An editorial published 7 June in This Day/allAfrica notes that

According to a report from Global Financial Integrity, total illicit outflows from Africa between 1970 to 2008 may be as high as $1.8 trillion; Sub-Saharan African countries experienced the bulk of illicit financial outflows with the West and Central African region posting the largest outflow numbers. The top five countries with the highest outflow measured were: Nigeria ($89.5 billion) Egypt ($70.5 billion), Algeria ($25.7 billion), Morocco ($25 billion), and South Africa ($24.9 billion).

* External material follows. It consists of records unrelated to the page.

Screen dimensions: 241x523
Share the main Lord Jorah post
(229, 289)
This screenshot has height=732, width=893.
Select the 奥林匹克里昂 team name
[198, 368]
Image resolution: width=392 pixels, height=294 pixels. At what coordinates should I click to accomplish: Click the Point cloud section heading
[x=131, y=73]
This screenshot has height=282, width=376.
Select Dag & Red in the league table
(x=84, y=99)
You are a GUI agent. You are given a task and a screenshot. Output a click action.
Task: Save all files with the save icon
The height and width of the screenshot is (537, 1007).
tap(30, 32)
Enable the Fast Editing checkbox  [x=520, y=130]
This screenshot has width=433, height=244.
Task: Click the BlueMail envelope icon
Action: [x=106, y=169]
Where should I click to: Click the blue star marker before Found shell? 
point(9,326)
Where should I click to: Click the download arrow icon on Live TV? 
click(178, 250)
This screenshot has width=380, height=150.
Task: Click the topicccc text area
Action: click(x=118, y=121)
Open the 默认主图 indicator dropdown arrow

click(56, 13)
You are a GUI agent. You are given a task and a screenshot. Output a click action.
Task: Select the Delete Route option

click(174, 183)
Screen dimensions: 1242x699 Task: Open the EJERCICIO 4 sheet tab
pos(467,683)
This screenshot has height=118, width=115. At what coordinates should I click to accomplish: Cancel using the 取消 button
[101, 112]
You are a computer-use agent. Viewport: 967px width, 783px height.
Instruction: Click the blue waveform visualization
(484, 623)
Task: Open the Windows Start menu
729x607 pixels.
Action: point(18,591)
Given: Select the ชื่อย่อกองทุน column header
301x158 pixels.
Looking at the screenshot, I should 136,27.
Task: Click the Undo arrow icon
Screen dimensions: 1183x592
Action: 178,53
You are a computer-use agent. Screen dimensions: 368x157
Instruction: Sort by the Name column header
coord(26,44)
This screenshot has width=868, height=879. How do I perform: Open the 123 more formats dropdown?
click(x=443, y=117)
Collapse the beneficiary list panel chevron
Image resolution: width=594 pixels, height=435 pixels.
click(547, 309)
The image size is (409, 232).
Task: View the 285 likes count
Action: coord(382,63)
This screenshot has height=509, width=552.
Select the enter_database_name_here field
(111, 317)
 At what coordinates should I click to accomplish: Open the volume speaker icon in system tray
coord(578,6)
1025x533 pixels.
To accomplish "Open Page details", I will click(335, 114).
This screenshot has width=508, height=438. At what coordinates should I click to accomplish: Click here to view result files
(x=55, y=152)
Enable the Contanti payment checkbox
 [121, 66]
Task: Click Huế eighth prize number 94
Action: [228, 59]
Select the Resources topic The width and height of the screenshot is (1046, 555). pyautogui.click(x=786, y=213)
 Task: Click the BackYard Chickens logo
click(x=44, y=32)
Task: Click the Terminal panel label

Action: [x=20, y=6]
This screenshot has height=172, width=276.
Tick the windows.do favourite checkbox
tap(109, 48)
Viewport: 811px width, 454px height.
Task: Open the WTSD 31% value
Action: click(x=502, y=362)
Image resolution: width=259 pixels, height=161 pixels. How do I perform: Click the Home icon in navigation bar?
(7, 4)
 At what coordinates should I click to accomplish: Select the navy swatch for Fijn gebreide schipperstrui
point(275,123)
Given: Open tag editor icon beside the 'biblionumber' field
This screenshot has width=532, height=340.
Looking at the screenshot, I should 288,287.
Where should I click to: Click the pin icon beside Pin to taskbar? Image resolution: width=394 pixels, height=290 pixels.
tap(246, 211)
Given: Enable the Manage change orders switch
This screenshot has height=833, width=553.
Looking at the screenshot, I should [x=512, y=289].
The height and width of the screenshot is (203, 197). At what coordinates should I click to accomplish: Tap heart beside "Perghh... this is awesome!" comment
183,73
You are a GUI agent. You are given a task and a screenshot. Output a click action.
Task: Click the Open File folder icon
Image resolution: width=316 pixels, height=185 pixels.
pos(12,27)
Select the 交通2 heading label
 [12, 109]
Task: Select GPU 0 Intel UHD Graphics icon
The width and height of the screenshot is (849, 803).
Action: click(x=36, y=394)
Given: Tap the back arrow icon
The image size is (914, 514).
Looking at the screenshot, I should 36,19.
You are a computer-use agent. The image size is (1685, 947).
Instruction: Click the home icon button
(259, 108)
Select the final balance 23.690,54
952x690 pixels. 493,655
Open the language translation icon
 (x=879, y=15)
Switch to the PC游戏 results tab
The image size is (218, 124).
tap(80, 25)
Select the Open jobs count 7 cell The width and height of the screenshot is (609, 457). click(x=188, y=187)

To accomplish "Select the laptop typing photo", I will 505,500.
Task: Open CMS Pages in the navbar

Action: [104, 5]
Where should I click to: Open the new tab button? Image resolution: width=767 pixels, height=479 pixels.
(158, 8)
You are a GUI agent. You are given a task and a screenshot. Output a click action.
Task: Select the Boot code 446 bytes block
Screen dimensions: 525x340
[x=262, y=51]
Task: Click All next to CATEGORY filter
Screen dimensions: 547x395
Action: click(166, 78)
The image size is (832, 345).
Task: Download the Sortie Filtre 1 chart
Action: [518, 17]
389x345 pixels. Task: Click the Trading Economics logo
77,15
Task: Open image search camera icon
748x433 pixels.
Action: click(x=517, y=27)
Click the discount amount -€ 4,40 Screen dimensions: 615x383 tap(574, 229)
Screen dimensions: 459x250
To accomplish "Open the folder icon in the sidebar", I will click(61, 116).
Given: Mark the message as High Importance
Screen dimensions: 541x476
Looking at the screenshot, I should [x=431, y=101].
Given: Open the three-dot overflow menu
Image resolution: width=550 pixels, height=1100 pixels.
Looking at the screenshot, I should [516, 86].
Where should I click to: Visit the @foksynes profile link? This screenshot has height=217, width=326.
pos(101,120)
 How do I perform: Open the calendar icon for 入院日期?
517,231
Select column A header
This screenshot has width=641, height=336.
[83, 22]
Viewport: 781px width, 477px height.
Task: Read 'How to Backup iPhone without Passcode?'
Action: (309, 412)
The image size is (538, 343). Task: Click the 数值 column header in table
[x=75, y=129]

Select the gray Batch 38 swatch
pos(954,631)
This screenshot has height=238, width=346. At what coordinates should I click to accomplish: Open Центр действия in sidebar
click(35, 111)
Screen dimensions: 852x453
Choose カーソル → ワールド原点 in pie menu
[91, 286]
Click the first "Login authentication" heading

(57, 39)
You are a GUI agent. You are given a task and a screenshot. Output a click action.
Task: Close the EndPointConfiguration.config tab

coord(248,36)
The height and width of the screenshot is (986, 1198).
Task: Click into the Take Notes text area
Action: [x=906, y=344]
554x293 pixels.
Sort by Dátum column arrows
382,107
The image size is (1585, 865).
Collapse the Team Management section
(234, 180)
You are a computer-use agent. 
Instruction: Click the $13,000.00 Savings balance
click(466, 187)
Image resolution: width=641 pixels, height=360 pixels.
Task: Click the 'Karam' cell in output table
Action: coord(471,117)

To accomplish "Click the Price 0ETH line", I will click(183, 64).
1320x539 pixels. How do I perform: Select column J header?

The editor says “It is, therefore, cheering to note that the Swiss government now wants to make it difficult for people who loot state treasuries to save looted funds in Swiss banks. We want to believe that that pledge by Switzerland’s Deputy State Secretary of the Swiss Federal Ministry of Foreign Affairs, Ambassador Pierre Helg, the other day in Abuja is sincere.”

The next step, he argues, is up to Nigeria. “there seems to be no transparency in the in the repatriation of looted funds. Nigerians deserve to know amounts repatriated as they happen and of what use the money is put. This lack of transparency has fuelled speculation that looted funds, if brought back, only meet re-looting.”

Global Forum in Paris this week in response to G-20 demand

Nigerian concern comes as Switzerland leads a two-day international conference in Paris, the Global Forum on the Recovery of Assets and Development, jointly organized by Switzerland, the World Bank and the United Nations Office on Drugs and Crime (UNODC).

The forum is part of the lead-up to the G-20 summit in Toronto, Canada 26-27 June.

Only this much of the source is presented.